[TASK ITEM]:
The answer consists solely of the lines running from the one with "Click the refresh icon in top right" through the final line below, transcribed exactly and without any pictures.

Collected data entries
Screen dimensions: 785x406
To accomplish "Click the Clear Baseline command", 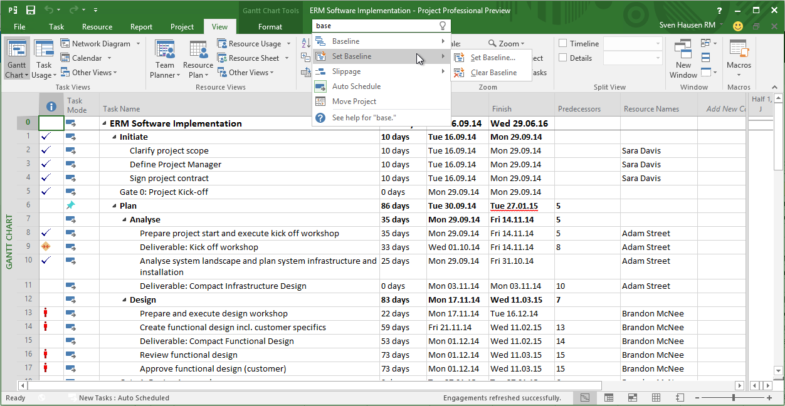I will click(x=493, y=71).
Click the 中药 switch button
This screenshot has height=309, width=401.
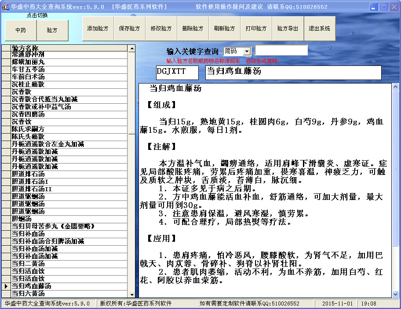(21, 30)
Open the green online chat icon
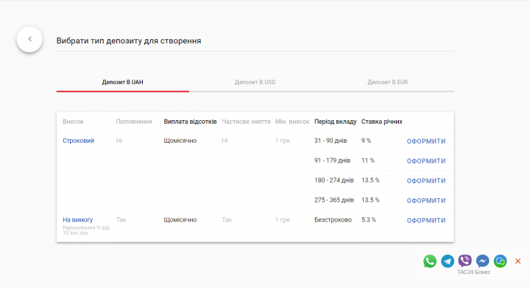Viewport: 530px width, 288px height. click(501, 261)
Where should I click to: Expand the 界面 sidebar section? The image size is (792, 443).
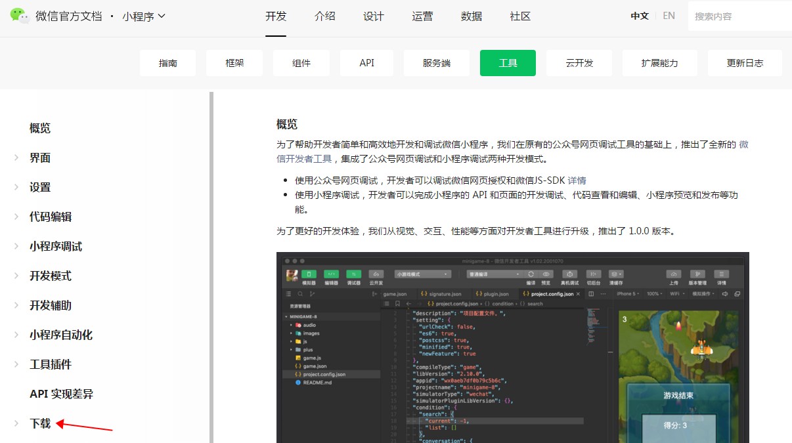pyautogui.click(x=40, y=158)
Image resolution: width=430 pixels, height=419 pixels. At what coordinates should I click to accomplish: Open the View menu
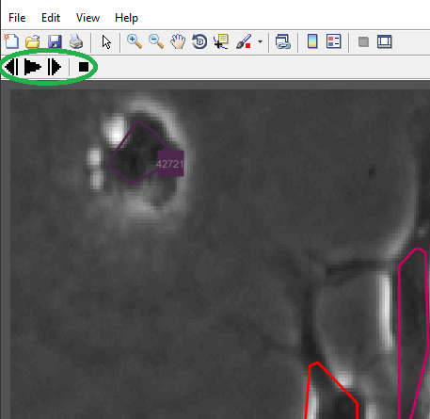point(88,18)
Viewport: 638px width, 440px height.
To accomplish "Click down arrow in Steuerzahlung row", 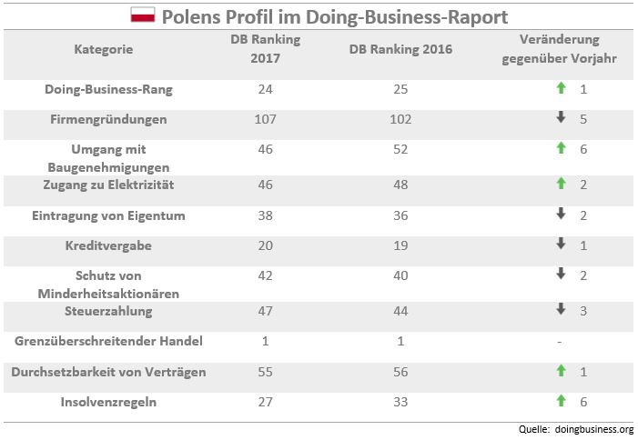I will pos(561,310).
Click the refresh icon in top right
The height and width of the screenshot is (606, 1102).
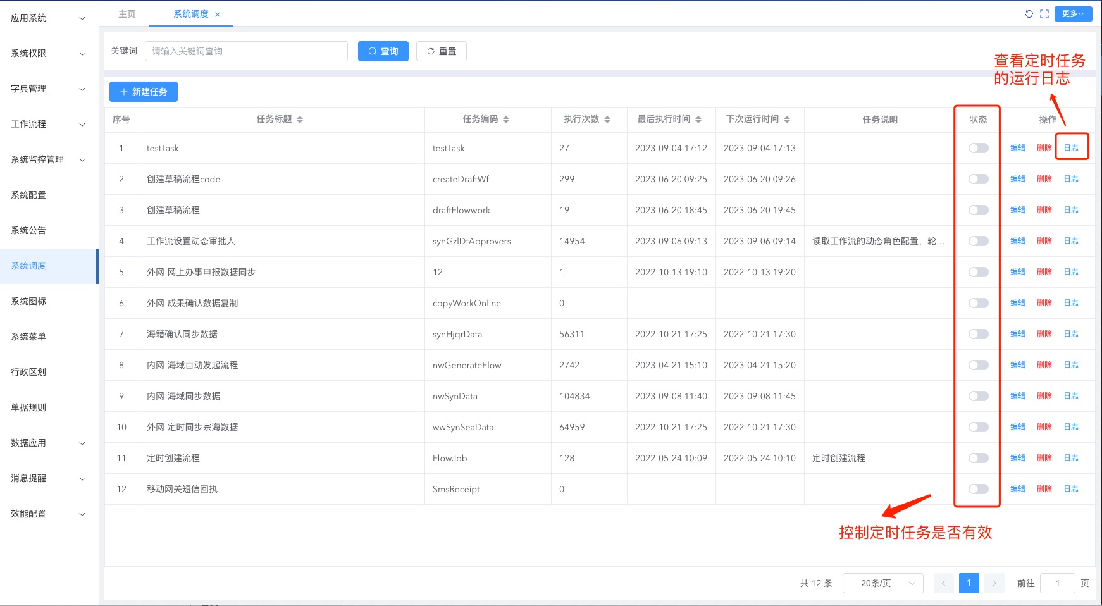[x=1029, y=14]
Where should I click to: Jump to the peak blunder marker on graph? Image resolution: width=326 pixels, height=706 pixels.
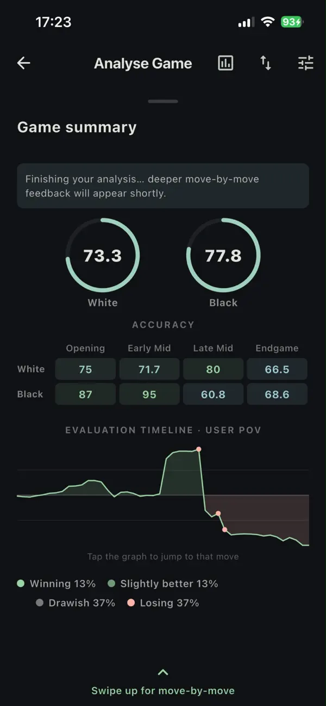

[TASK RESULT]:
Click the refresh icon in top right
The height and width of the screenshot is (606, 1102).
[x=1029, y=14]
Where should I click to: Jump to the peak blunder marker on graph? Image resolution: width=326 pixels, height=706 pixels.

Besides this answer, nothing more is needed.